Your instructions:
Switch "Image resolution" to "Screen resolution" in the rows that begin at the line containing "Click the selected Umbuchung radio circle" and end after the line containing "tap(60, 393)". Return only those rows, with everything else unchanged.
────────────────────────────────────────
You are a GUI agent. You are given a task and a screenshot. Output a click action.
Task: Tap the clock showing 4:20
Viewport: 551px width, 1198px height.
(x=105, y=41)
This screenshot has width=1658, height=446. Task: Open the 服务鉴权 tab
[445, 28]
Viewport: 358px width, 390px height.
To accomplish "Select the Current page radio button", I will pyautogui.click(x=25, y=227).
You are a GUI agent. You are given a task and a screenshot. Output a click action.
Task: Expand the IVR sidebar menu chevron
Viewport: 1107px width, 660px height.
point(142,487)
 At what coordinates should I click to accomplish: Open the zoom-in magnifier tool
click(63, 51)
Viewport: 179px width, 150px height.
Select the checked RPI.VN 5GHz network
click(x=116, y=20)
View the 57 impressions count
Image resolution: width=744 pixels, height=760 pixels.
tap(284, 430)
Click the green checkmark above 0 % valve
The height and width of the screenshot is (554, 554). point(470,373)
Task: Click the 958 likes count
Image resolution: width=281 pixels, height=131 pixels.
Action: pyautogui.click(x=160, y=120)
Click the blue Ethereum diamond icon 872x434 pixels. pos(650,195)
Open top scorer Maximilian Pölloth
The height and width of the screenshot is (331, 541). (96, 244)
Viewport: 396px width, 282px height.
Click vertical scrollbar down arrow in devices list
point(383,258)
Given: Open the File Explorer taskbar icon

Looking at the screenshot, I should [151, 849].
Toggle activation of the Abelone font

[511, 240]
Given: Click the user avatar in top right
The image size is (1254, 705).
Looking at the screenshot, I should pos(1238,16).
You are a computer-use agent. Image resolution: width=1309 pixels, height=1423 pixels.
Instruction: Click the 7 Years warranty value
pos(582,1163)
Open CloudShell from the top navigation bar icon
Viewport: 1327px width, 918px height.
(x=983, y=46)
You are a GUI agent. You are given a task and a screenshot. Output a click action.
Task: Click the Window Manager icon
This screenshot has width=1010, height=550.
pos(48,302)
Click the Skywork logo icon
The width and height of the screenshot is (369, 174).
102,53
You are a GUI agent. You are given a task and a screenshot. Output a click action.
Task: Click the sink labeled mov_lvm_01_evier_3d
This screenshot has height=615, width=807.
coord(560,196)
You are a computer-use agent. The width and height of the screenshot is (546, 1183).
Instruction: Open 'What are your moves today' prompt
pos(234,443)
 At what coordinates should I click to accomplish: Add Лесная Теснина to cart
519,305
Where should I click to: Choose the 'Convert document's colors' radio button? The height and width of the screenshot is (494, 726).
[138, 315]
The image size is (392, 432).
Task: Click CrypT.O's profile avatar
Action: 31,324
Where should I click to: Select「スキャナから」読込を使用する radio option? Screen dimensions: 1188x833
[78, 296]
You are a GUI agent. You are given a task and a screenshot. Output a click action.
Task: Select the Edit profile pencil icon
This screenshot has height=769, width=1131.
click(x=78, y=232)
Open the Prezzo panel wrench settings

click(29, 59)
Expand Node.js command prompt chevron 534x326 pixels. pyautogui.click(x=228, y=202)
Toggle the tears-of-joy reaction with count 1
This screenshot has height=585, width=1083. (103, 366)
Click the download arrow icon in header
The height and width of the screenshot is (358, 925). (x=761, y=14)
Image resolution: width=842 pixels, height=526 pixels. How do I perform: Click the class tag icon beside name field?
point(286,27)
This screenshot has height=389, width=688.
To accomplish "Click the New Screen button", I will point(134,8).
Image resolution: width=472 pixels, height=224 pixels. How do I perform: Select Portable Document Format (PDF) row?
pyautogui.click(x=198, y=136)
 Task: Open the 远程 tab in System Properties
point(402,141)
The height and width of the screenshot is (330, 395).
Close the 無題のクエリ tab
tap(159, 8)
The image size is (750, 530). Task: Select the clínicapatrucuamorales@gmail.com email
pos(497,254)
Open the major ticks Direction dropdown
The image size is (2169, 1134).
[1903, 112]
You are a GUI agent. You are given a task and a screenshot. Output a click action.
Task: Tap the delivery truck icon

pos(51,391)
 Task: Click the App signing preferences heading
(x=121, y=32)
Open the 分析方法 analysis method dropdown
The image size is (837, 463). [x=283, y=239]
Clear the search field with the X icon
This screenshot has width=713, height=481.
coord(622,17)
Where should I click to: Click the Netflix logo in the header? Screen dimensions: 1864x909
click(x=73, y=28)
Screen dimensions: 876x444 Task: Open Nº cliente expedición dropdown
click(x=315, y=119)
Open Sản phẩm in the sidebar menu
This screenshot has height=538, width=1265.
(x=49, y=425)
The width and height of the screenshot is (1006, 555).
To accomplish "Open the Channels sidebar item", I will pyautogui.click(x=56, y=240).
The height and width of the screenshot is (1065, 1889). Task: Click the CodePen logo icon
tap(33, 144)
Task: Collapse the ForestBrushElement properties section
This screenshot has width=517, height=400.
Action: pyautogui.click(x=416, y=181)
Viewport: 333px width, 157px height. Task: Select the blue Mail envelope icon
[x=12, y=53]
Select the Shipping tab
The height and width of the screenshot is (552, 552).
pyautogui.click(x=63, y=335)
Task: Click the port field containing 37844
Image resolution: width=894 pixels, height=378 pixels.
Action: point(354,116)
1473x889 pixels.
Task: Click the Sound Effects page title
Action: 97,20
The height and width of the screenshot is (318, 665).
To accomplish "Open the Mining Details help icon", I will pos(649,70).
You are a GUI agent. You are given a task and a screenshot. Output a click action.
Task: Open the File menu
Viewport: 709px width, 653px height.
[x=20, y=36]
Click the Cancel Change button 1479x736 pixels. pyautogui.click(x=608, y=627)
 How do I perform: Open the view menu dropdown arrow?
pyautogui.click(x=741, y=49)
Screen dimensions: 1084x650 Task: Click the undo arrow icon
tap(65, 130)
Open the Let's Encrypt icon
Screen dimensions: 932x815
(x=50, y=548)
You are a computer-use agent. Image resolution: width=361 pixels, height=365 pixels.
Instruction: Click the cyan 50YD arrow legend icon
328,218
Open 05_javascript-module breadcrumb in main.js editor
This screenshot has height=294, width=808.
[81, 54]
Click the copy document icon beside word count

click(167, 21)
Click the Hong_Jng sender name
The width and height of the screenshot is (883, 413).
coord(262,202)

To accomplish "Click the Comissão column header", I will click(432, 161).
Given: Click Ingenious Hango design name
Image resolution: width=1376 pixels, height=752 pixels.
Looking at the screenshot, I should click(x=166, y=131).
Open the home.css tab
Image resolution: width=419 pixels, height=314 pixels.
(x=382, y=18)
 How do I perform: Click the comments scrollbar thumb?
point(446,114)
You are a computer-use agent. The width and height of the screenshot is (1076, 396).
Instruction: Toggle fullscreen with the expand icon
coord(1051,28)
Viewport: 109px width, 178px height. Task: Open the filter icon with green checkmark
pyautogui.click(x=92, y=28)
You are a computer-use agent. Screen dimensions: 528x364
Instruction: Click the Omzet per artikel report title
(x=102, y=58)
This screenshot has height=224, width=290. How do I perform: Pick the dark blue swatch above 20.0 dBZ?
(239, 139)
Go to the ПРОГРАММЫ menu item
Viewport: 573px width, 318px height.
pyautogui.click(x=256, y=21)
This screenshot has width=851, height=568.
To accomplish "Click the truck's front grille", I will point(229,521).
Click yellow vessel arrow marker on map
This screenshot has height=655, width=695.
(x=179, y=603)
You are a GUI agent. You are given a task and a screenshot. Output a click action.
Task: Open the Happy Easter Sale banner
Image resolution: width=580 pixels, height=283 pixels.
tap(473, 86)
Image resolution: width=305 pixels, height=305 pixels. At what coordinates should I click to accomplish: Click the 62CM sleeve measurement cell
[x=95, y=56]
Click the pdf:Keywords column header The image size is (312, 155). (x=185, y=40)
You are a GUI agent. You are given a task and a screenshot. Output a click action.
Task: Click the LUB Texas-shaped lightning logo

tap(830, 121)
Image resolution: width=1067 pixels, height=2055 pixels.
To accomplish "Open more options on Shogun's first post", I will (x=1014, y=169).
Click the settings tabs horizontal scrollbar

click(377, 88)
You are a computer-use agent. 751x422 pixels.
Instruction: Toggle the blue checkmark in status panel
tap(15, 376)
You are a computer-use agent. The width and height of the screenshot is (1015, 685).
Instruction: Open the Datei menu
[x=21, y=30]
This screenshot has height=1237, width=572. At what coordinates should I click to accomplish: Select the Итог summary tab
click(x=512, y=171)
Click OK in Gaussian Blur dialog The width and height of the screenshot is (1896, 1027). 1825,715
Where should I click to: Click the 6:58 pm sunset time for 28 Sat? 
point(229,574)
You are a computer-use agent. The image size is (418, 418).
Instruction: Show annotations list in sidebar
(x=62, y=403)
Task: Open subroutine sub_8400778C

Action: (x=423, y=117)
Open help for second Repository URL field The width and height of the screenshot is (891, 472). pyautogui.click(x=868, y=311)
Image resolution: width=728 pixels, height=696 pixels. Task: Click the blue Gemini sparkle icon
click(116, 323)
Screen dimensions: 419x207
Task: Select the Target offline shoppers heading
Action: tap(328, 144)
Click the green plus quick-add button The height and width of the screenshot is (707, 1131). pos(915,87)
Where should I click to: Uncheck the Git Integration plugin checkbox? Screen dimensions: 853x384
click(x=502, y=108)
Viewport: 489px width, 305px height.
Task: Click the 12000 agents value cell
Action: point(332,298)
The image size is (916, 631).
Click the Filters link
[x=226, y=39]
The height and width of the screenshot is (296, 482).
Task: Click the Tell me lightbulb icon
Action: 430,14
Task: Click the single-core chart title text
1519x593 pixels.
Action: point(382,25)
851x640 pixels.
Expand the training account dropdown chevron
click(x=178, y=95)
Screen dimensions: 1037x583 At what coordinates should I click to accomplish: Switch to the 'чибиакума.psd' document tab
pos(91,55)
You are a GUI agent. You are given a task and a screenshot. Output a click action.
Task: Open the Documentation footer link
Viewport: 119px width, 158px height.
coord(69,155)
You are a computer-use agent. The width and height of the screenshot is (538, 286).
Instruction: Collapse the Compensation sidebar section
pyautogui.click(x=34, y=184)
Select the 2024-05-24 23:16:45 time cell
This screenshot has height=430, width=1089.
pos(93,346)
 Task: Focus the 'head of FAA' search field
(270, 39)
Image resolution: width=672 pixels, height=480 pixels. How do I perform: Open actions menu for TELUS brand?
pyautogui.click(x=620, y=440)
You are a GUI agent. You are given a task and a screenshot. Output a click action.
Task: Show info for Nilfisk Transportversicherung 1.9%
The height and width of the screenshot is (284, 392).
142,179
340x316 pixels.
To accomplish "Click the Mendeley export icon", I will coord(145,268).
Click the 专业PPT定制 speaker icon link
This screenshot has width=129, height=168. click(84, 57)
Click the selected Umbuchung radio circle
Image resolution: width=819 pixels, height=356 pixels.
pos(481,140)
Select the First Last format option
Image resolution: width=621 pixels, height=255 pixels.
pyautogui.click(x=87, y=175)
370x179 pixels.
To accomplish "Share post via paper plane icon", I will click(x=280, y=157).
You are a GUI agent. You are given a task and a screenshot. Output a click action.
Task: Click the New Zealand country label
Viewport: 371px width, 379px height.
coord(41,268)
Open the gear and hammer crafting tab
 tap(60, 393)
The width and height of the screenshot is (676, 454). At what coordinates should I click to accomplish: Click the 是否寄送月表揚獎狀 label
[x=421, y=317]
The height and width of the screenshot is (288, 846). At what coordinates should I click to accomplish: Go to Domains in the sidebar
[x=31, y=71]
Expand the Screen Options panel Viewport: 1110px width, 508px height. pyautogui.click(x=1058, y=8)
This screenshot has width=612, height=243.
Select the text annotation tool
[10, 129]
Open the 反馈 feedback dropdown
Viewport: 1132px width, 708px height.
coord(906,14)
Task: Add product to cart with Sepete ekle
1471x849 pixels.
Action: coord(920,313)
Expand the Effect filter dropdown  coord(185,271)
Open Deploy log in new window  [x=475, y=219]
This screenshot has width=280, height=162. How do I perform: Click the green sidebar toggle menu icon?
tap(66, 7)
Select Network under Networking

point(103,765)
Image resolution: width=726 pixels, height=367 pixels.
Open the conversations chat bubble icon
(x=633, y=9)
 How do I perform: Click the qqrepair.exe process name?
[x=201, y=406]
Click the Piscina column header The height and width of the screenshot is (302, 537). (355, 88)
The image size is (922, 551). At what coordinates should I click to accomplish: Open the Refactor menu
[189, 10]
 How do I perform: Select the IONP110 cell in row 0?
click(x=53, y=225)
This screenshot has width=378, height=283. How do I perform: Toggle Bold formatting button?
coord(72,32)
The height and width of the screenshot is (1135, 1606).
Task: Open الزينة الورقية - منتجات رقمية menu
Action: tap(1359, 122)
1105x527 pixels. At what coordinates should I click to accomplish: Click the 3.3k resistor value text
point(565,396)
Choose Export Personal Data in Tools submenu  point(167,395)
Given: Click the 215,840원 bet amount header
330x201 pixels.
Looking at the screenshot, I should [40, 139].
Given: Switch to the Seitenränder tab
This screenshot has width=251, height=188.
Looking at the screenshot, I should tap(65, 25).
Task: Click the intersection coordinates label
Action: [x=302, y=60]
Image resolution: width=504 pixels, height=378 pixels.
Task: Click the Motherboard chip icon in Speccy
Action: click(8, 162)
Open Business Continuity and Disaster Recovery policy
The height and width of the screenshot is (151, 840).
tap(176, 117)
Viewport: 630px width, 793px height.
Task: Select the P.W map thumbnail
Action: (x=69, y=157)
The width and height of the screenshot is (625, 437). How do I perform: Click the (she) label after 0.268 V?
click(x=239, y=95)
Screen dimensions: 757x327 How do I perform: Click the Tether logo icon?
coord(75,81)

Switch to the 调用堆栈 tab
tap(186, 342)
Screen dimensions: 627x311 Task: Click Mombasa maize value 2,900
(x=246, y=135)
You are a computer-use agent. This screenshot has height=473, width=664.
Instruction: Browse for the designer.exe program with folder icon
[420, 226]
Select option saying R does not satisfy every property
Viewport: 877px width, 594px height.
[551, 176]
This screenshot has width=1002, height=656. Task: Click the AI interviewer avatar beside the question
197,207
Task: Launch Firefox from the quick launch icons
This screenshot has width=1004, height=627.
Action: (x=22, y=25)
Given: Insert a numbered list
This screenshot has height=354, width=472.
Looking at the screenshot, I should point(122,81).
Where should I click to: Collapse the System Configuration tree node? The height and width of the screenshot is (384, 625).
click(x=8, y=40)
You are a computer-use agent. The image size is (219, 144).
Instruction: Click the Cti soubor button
────────────────────────────────────────
Response to the task:
Click the selected Umbuchung radio circle
Screen resolution: width=819 pixels, height=356 pixels.
pos(481,140)
Select the First Last format option
Screen resolution: width=621 pixels, height=255 pixels.
pyautogui.click(x=87, y=175)
370x179 pixels.
To accomplish "Share post via paper plane icon", I will click(x=280, y=157).
You are a GUI agent. You are given a task and a screenshot. Output a click action.
Task: Click the New Zealand country label
Viewport: 371px width, 379px height.
coord(41,268)
Open the gear and hammer crafting tab
 tap(60, 393)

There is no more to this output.